↓↓↓

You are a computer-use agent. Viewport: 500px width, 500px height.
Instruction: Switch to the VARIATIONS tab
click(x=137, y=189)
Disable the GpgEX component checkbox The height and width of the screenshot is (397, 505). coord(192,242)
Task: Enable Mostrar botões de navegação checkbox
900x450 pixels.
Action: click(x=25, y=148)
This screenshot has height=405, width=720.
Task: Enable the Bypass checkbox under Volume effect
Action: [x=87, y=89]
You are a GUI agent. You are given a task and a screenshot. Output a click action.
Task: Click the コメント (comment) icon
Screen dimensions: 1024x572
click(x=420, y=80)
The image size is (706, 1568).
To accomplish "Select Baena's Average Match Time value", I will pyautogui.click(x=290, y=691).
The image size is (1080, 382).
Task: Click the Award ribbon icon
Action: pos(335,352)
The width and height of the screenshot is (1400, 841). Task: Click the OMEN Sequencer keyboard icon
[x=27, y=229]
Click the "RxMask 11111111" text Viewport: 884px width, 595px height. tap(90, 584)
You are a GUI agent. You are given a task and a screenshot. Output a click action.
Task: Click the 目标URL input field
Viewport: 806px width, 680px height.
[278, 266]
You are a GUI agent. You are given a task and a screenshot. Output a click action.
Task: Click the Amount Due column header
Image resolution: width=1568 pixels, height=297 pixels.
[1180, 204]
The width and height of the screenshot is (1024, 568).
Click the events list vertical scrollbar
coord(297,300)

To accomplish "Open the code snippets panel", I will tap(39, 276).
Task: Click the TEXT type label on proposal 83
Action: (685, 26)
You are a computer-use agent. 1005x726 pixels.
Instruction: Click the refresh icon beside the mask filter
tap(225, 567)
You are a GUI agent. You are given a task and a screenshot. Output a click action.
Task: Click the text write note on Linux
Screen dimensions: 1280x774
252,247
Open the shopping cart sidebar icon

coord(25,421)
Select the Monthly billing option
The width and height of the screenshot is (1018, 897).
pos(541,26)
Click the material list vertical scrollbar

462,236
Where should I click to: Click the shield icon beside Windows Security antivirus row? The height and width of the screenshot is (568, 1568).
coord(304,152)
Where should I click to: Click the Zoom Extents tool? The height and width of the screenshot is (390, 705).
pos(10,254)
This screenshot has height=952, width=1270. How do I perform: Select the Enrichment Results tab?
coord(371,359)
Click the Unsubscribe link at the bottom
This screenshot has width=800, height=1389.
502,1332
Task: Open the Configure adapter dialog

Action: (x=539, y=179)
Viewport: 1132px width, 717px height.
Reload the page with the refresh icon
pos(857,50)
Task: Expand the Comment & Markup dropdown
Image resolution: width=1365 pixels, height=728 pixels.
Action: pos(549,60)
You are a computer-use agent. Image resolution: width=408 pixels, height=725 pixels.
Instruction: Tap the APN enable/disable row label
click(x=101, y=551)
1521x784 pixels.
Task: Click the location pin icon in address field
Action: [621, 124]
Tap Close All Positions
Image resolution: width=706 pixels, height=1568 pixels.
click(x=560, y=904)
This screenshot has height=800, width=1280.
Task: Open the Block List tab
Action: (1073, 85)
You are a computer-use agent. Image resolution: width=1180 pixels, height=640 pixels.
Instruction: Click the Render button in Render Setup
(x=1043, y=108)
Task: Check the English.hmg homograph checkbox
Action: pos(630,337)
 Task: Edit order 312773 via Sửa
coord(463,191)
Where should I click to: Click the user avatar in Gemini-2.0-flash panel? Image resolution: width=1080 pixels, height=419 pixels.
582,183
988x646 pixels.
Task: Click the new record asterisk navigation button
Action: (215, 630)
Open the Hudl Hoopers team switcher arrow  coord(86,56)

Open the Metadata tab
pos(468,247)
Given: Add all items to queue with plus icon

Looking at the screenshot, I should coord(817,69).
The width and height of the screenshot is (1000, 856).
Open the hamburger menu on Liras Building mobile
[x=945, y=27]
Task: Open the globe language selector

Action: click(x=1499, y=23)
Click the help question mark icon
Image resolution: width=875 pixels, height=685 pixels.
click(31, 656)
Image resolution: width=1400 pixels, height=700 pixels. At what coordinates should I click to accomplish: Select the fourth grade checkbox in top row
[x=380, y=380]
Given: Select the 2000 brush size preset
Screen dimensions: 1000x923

↑↑↑

TASK - Across the material, how many lines contain "computer"? The reply must be that number and nothing else.

TASK OUTPUT - 4